In a long essay translated as “Language in the Poem: A Discussion on Georg Trakl’s Poetic Work” (1953), Heidegger rejected biographical interpretation, claiming instead to be in search of what he called “the site,” the proper “placing,” of Trakl’s work. “To an age whose historical, biographical, psychoanalytical, and sociological interest is focused on bare expression, such a procedure must seem patently one-sided, if not wayward,” he wrote. Heidegger immediately made the sweeping claim that all Trakl’s poems are in fact fragments of one single poem. For his own elucidation, he chose lines from all over Trakl’s work, linked by such key words as “blue” or “sister” or (a big one) Untergang (descent).
Georg Trakl Memorial CenterGeorg Trakl, early 1900s
Stitching together such fragments, Heidegger could argue that “Grodek” wasn’t really about war, but actually about the necessary end of a modern generation mired in Platonism, preparing the way for some new dawn. “All roads empty into black corruption” referred to such philosophical dead ends. The sister wasn’t really Trakl’s own sister, but some primal division into sexual difference. Heidegger’s totalizing—or totalitarian—approach was sharply questioned by Jacques Derrida, in a series of seminars conducted (though poorly documented) during the 1980s. According to the Heidegger scholar David Farrell Krell, Derrida thought that Heidegger claimed to find a unity in Trakl’s varied, ambiguous poetry that wasn’t there to begin with.
Wittgenstein’s response to Trakl’s poems was at the opposite extreme from Heidegger’s confident assertions. “I do not understand them, but their tone makes me happy,” he wrote to Ludwig von Ficker, Trakl’s patron. “It is the tone of true genius.” Wittgenstein had approached Ficker in July 1914 to distribute 100,000 crowns “among Austrian artists who are without means.” The largest share (about $95,000 in today’s currency) went to Trakl. Like Trakl, Wittgenstein served in the Austro-Hungarian army. Retreating toward Krakow, he was delighted to receive a note from Trakl, a psychiatric patient in the military hospital there, requesting a visit.
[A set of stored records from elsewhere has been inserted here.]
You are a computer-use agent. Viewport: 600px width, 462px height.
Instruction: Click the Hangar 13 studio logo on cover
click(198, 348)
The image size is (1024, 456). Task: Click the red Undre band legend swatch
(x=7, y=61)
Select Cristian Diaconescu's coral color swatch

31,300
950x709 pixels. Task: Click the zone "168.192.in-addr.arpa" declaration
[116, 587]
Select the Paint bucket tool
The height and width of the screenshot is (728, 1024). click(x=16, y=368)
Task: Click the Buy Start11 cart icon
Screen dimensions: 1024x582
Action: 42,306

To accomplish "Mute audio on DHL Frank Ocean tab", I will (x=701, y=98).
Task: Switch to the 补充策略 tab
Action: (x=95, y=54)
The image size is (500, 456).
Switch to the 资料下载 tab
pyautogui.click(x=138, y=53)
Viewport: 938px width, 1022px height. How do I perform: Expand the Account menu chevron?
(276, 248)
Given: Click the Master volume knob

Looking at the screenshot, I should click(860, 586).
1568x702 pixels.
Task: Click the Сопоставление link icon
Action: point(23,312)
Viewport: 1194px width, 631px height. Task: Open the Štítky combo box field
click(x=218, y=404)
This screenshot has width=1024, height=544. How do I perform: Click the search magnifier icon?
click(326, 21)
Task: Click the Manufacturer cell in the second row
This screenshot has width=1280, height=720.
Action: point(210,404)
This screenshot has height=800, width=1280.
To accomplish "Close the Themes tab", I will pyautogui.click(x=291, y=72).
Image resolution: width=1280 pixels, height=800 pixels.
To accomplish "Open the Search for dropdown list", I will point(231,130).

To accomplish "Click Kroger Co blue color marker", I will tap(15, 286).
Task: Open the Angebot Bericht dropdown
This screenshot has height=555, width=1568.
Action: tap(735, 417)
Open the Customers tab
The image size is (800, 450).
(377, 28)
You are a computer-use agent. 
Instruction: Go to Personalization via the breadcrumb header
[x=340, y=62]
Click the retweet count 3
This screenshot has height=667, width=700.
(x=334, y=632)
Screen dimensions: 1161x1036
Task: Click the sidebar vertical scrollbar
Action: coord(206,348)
Wittgenstein’s arrival was delayed a couple of days until November 5, when he wrote that he was “thrilled with the anticipation and hope of meeting Trakl.” However, he noted, “It is already too late to visit Trakl today.” The next morning, he learned that Trakl had killed himself on November 1.
When Wittgenstein wrote of the tone of Trakl’s poetry, he was, I believe, saying something profound about how best to read it. The analogy is with music— both Trakl and Wittgenstein had siblings who were piano prodigies. “Understanding a sentence,” Wittgenstein noted in the Investigations, “is much more akin to understanding a theme in music than one may think.” Understanding a poem, with its patterns of sound and rhythm and repetition, and its ambiguous phrases, is even more like listening to a piece of music. “Why is just this the pattern of variation in loudness and tempo?” Wittgenstein asks. “One would like to say ‘Because I know what it’s all about.’ But what is it all about? I should not be able to say.”